#### JOB:
Can you turn every line of the listing below into a JSON list of strings, one string per line, with blank lines skipped and the pictures left out?

#### RECORDS FOR THIS TASK:
- - - -
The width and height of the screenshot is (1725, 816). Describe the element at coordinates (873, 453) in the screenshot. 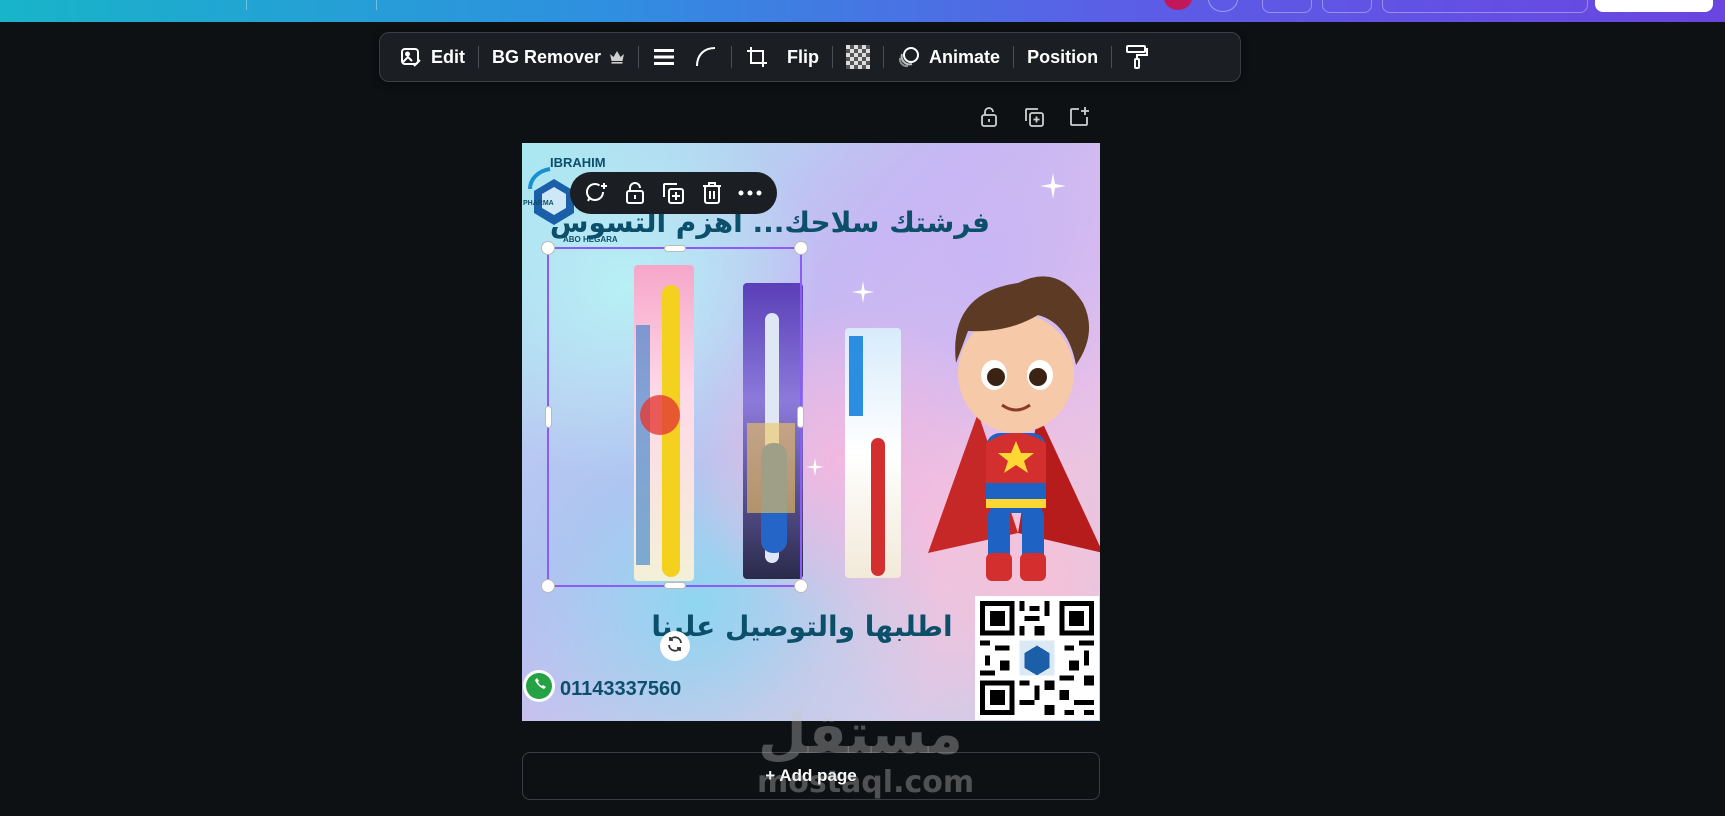

I see `toothbrush-pack-blue` at that location.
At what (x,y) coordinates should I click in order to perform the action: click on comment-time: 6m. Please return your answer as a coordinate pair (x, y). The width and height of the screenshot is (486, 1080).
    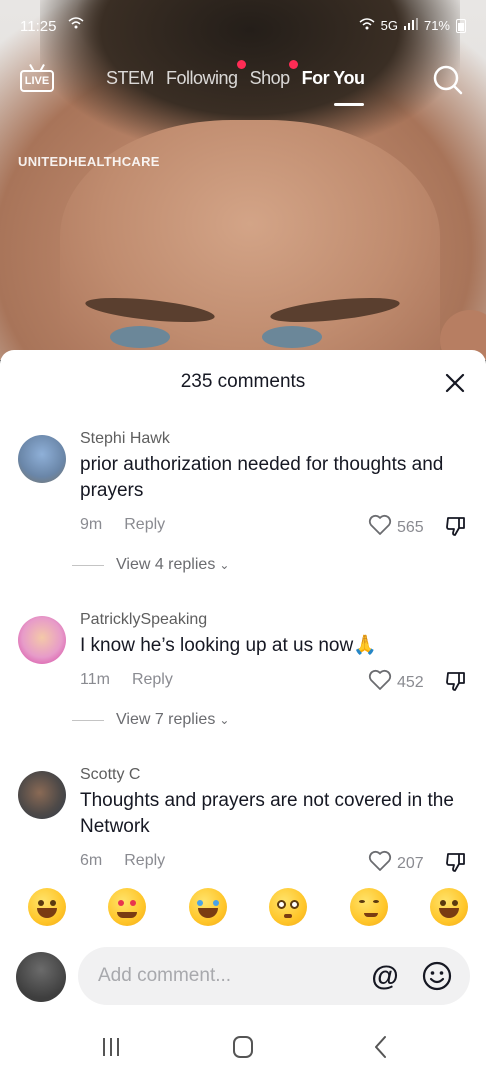
    Looking at the image, I should click on (92, 860).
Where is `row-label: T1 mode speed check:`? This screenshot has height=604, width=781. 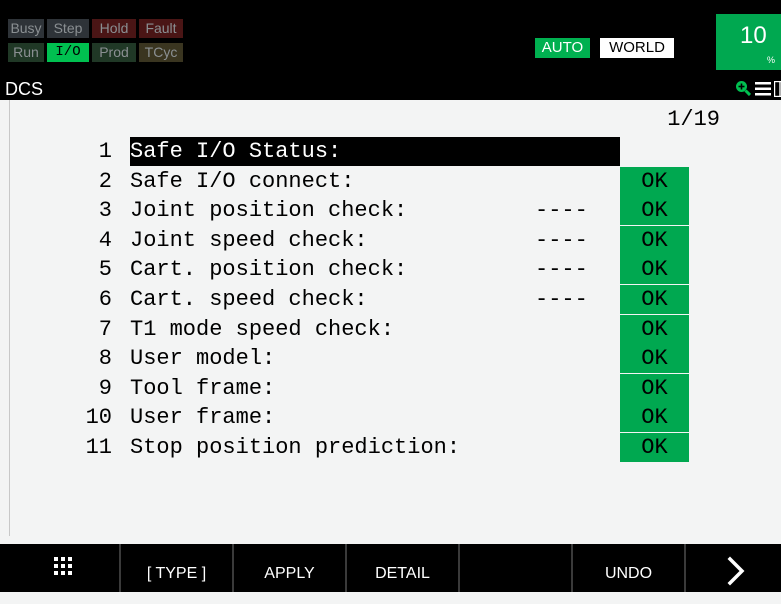
row-label: T1 mode speed check: is located at coordinates (262, 330).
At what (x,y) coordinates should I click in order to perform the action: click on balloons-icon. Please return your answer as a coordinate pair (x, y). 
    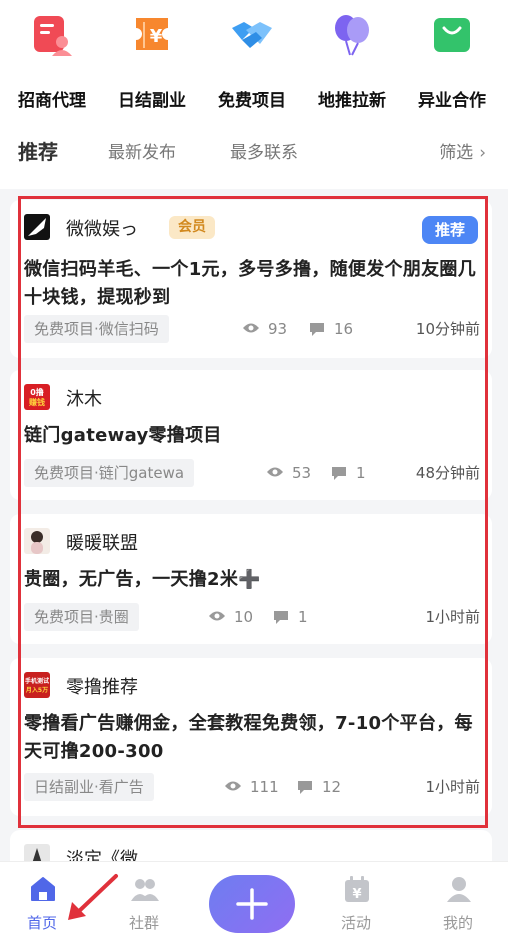
    Looking at the image, I should click on (352, 36).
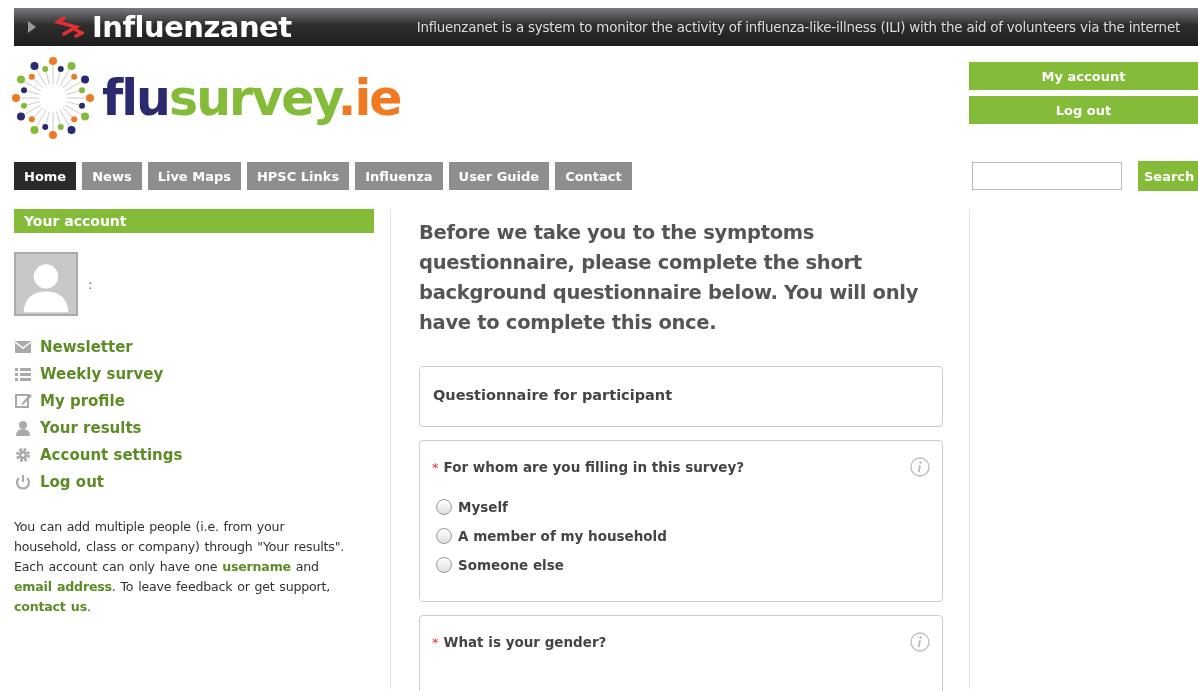  What do you see at coordinates (46, 284) in the screenshot?
I see `avatar-silhouette-icon` at bounding box center [46, 284].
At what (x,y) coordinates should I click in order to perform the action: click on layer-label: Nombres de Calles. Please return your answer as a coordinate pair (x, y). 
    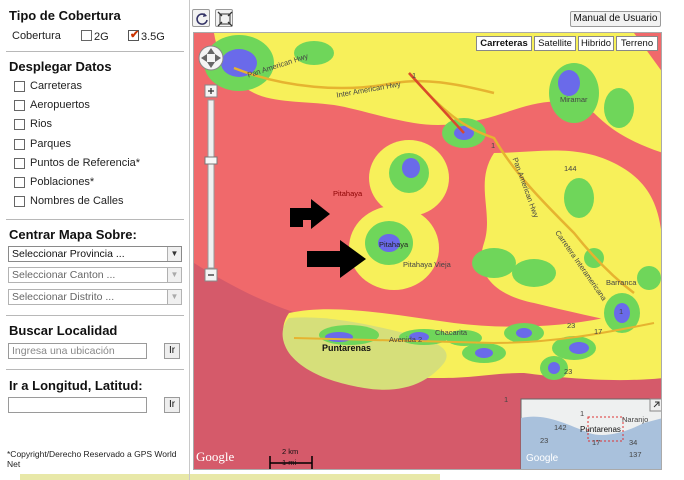
    Looking at the image, I should click on (77, 201).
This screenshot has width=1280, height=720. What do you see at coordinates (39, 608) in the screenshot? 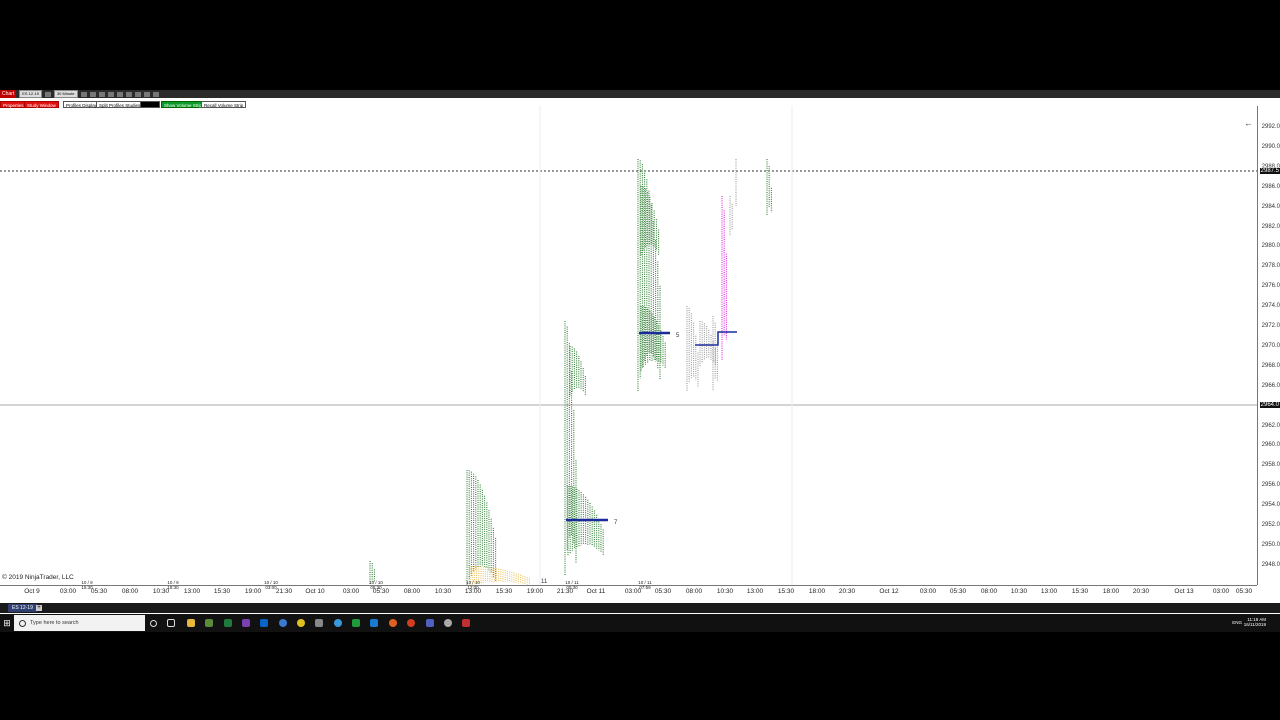
I see `add-tab-button: +` at bounding box center [39, 608].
- - - -
#### RESPONSE TO THE EXERCISE:
[
  "The width and height of the screenshot is (1725, 816). Describe the element at coordinates (873, 453) in the screenshot. ",
  "I see `toothbrush-pack-blue` at that location.",
  "At what (x,y) coordinates should I click in order to perform the action: click on comment-time: 6m. Please return your answer as a coordinate pair (x, y). The width and height of the screenshot is (486, 1080).",
  "    Looking at the image, I should click on (92, 860).",
  "Where is `row-label: T1 mode speed check:`? This screenshot has height=604, width=781. ",
  "row-label: T1 mode speed check: is located at coordinates (262, 330).",
  "At what (x,y) coordinates should I click in order to perform the action: click on balloons-icon. Please return your answer as a coordinate pair (x, y). ",
  "    Looking at the image, I should click on (352, 36).",
  "  What do you see at coordinates (46, 284) in the screenshot?",
  "I see `avatar-silhouette-icon` at bounding box center [46, 284].",
  "At what (x,y) coordinates should I click in order to perform the action: click on layer-label: Nombres de Calles. Please return your answer as a coordinate pair (x, y). ",
  "    Looking at the image, I should click on (77, 201).",
  "This screenshot has width=1280, height=720. What do you see at coordinates (39, 608) in the screenshot? ",
  "I see `add-tab-button: +` at bounding box center [39, 608]."
]